Metasurfaces are sub-wavelength spaced arrays of nanostructures that enable the design of ultrathin optical components with superior aberration control and ease of optical alignment compared to refractive optics, leading to a major reduction in complexity and footprint and to functions not available in standard optics. Flat optics will lead to the unification of semiconductor manufacturing and lens-making, where the planar technology to manufacture integrated circuits will be used to make CMOS-compatible lenses for high-volume market products like cell phones. Metasurfaces have led to polarization optics that do not rely on birefringent materials and to the realization of ultracompact, single-shot, polarization-sensitive cameras. Metasurfaces also enable new depth-sensing cameras inspired by the eyes of jumping spiders.
Metasurfaces can be designed to perform multiple and independent optical functions, depending on the incident polarization, angle, or wavelength. They can also provide unique opportunities to design optical wavefronts at will, both in the transverse plane as well along the propagation direction. Metasurface attributes and applications are presented in this keynote address. The talk also includes a demonstration of 2D-phase and polarization singularities (“structured dark”) and the applications they will allow.
About the presenter
Federico Capasso, Ph.D., is the Robert Wallace Professor of Applied Physics at Harvard University, which he joined in 2003 after 27 years at Bell Labs, where his career advanced from postdoctoral fellow to Vice President for Physical Research. He has made contributions to optics and photonics, nanoscience, materials science, and QED. He pioneered bandgap engineering, leading him to the invention of the quantum cascade laser (QCL). He and his group carried out seminal research on flat optics based on metasurfaces, as well as fundamental studies of the Casimir force. He is a co-author of over 500 publications and holds 70 US patents.
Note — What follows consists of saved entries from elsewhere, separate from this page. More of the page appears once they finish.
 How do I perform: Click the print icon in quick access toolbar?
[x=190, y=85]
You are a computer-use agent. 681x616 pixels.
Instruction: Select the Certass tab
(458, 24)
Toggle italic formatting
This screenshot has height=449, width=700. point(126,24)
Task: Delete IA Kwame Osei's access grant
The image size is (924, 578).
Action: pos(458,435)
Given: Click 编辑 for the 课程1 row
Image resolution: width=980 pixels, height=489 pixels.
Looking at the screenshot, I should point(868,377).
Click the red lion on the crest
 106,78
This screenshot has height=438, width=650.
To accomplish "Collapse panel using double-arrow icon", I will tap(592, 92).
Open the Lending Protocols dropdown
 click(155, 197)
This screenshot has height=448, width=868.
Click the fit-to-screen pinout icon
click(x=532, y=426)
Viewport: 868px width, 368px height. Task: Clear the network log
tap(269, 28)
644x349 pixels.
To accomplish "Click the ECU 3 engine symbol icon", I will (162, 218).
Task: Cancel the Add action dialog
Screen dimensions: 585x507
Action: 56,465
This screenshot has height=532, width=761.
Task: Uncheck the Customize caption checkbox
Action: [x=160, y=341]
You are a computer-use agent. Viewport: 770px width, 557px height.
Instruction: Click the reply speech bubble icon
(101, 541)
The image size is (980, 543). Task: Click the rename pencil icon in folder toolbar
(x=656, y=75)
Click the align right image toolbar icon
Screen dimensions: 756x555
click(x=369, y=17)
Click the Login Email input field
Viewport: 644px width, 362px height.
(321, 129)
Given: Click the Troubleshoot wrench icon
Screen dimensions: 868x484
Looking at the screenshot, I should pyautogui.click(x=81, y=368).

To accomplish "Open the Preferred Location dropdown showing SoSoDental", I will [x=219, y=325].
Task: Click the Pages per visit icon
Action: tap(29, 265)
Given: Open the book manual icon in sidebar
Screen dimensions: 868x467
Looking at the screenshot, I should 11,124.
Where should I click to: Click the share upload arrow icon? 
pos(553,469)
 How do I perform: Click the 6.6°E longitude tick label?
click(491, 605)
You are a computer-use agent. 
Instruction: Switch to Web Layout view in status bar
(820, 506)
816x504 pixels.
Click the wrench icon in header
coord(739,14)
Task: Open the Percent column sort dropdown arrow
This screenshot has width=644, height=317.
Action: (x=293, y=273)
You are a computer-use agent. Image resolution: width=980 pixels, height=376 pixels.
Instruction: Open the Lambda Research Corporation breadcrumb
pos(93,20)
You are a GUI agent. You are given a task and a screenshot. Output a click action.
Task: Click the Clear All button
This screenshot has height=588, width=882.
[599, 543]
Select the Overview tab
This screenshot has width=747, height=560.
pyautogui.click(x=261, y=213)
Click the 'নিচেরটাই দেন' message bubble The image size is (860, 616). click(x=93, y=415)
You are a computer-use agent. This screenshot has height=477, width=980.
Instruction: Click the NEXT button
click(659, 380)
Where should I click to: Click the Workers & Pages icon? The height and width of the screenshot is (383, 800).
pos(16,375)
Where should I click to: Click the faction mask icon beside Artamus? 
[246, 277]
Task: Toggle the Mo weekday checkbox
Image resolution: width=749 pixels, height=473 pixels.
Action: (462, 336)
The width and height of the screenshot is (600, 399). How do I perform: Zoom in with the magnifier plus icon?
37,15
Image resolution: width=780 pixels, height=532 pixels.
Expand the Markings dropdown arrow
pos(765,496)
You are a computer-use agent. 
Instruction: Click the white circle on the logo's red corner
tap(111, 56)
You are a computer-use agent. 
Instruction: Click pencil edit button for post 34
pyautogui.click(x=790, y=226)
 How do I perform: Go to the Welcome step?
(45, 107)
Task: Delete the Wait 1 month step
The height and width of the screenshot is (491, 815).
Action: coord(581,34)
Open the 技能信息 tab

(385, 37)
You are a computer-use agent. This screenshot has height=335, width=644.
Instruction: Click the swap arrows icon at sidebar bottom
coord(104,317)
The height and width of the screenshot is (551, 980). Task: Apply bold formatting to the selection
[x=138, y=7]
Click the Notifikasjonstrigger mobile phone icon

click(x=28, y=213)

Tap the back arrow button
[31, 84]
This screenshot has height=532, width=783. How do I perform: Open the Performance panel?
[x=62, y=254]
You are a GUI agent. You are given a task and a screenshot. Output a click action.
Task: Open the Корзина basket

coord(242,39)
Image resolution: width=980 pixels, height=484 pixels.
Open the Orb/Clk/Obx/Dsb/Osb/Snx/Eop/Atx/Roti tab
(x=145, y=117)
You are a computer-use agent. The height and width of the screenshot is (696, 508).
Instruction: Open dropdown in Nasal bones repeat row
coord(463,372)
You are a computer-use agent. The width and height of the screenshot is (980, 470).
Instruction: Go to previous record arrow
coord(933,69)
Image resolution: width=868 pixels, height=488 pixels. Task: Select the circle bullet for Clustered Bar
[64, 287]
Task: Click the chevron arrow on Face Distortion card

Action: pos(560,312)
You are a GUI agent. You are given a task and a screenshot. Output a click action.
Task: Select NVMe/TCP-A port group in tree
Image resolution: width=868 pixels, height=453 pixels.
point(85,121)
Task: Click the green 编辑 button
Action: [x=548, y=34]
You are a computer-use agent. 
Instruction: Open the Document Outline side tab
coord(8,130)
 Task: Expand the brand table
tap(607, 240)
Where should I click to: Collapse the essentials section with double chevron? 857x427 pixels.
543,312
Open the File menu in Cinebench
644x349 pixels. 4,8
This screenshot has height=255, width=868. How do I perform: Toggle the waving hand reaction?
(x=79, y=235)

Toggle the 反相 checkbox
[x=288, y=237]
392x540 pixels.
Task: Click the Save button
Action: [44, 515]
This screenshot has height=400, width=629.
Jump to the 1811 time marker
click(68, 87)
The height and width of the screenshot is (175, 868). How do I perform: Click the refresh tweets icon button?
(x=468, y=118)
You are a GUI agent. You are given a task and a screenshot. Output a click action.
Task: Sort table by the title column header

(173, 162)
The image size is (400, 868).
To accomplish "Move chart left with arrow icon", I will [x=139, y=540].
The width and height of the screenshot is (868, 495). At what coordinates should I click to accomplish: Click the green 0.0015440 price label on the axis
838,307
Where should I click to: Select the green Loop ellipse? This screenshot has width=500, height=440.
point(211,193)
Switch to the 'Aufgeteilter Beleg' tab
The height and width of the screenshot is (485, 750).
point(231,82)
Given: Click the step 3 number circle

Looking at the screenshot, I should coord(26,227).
Awards Capasso has received include the Ives Medal/Jarus Quinn Prize and the Robert Wood Prize of Optica,
the Balzan Prize in Applied Photonics, the IEEE Edison Medal, the IEEE David Sarnoff Award, the IEEE Streifer Award, the APS Schawlow Prize in Laser Science, the King Faisal Prize, the AAAS Rumford Prize, the Enrico Fermi Prize, the European Physical Society Quantum Electronics Prize, the Wetherill Medal of the Franklin Institute, the MRS Medal, the Czochralski Award for lifetime achievements in Materials Science, the Rank Prize and the Matteucci Medal.
He is a member of the National Academy of Sciences, the National Academy of Engineering, the Academia Europaea, the Accademia dei Lincei, a fellow of the National Academy of Inventors, and a fellow of the American Academy of Arts and Sciences (AAAS). He holds honorary doctorates from Lund University, Diderot University and the University of Bologna. He is a board member of Metalenz, which he co-founded and is focused on bringing to market metalenses and cameras for high-volume markets. He is also a board member of Pendar Technologies.